The Lord Mayor of Chester led a minute’s silence for Manchester bomb victims observed by fellow dignitaries and Cestrians including relatives of Fusilier Lee Rigby murdered by Islamic extremists.
Lord Mayor Cllr Alex Black welcomed the uncle and aunt of Lee Rigby, from Chester, whose nephew was murdered exactly five years ago to the day.
He addressed those gathered at Town Hall Square after the national minute’s silence at 2.30pm on Tuesday to the mark the first anniversary of the Manchester Arena atrocity which claimed 22 lives following an Ariana Grande concert on May 22, 2017.
“Hundreds more were injured and the lives of the friends and family of those who lost loved ones were changed forever,” he said. “We stand here today together to remember them.”
Cllr Black then read out the name of every single person who died including schoolgirl Nell Jones, 14, from Goostrey, Cheshire.
A former police sergeant, the Lord Mayor concluded: “And finally, Elaine McIver, a police officer from Cheshire. On the 14th of July, 2017, mourners lined these very streets for her funeral which was held in Chester Cathedral. None of you will ever be forgotten.
"It is also important to pay tribute to the bravery and compassion of those who helped; to the local people who offered their homes to teenagers who couldn’t find parents; the taxi drivers who spent the night giving concert-goers free lifts across and away from the city; the hotels and Sikh temples opening their doors to protect those fleeing the arena; and our wonderful emergency services, who as ever, performed their jobs with skill, dignity and a calm reassurance to all those affected.
“That night the worst of humanity was met by the best. Cruelty was met with kindness. People needed help and the communities of Manchester came together during the most difficult time imaginable.”

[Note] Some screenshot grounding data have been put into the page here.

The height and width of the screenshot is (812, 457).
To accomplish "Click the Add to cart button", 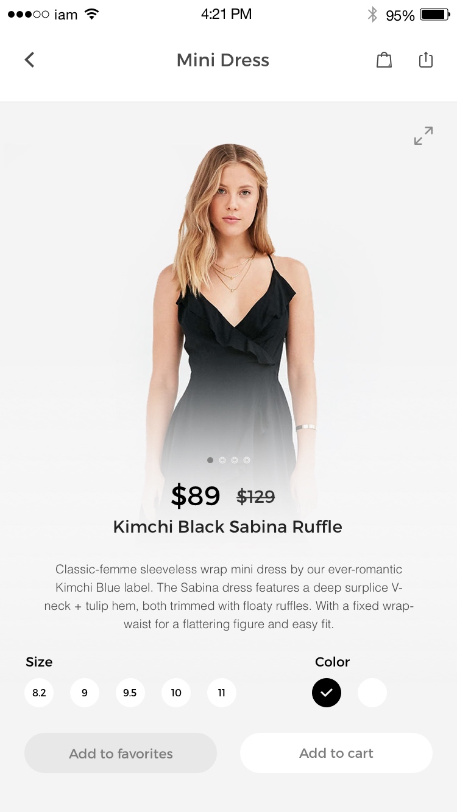I will click(x=336, y=753).
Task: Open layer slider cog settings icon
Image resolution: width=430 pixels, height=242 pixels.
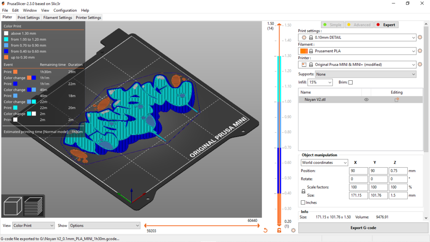Action: (x=293, y=230)
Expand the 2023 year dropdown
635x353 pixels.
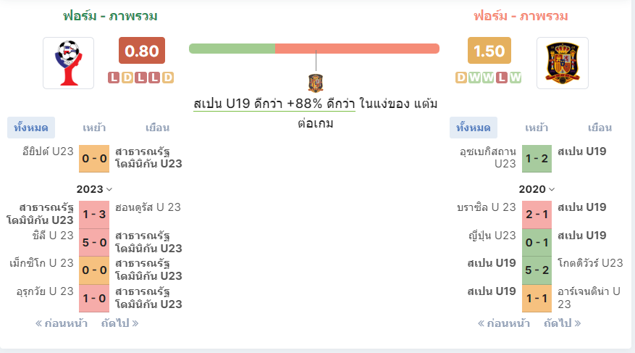[94, 189]
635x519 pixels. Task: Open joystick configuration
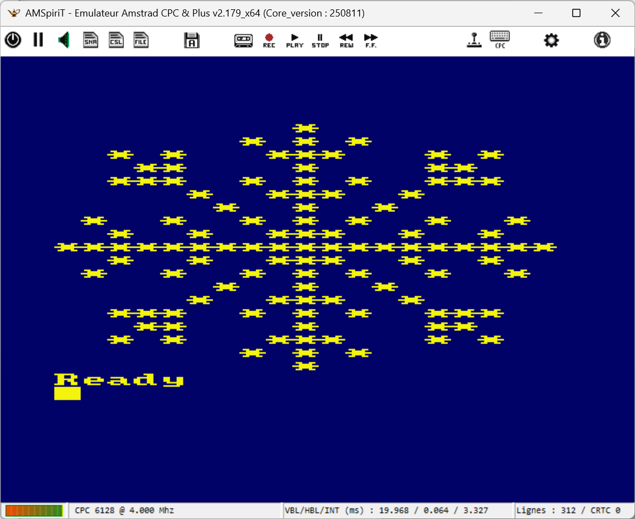(474, 40)
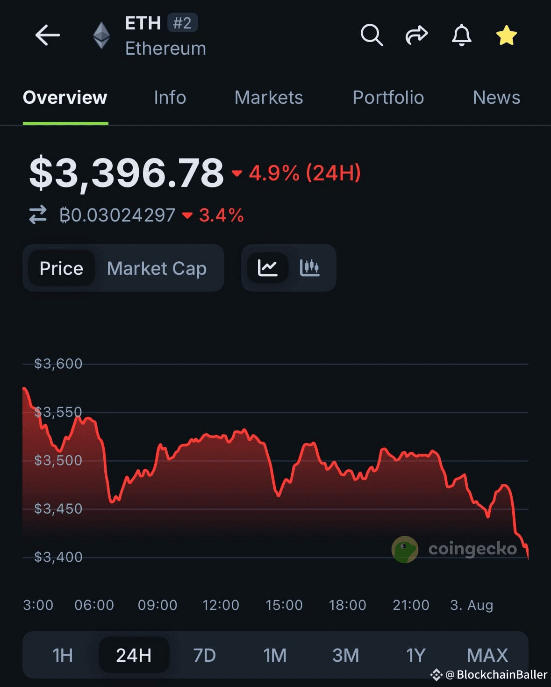
Task: Select the 7D time range
Action: pos(204,655)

The Lord Mayor continued: “These are things we must not forget. Today though we look ahead with determination, unity and optimism. The city of Chester stands in solidarity with the city of Manchester as we remember the 22 victims that we lost on this day a year ago and the hundreds of people who were injured. Our thoughts go out to them and their families and to everyone who has been affected by terrorism.
“Today we also remember Lee Rigby who five years ago today was tragically killed when he was returning to Woolwich barracks after working at the Tower (of London). Some of Lee’s family are here with us today and welcome.”
Jeremy Dussek, Canon Precentor at Chester Cathedral , who led the prayers, reminded people the Chester Diocese included great swathes of Greater Manchester.
He read a message from Bishop Libby Lane, Bishop of Stockport, who talked of the ongoing grief and rallying to the side of those suffering. But Bishop Libby also spoke of the need to unite across our communities and to defy the terrorists who seek to divide us.
The uncle and aunt of Fusilier Lee Rigby, Ray and Diane McClure, from Chester, were present to remember the nephew they lost in the most horrific circumstances.
Mr McClure said: “We were invited yesterday. I’m local to Chester. It’s right that we should remember the victims of the Manchester atrocity but also not forget Lee. We should also remember all the other victims of terrorism too. There’s been an awful lot.”
He ended with this positive message: “We’ve got to remember there’s good in everybody and the good will triumph in the end."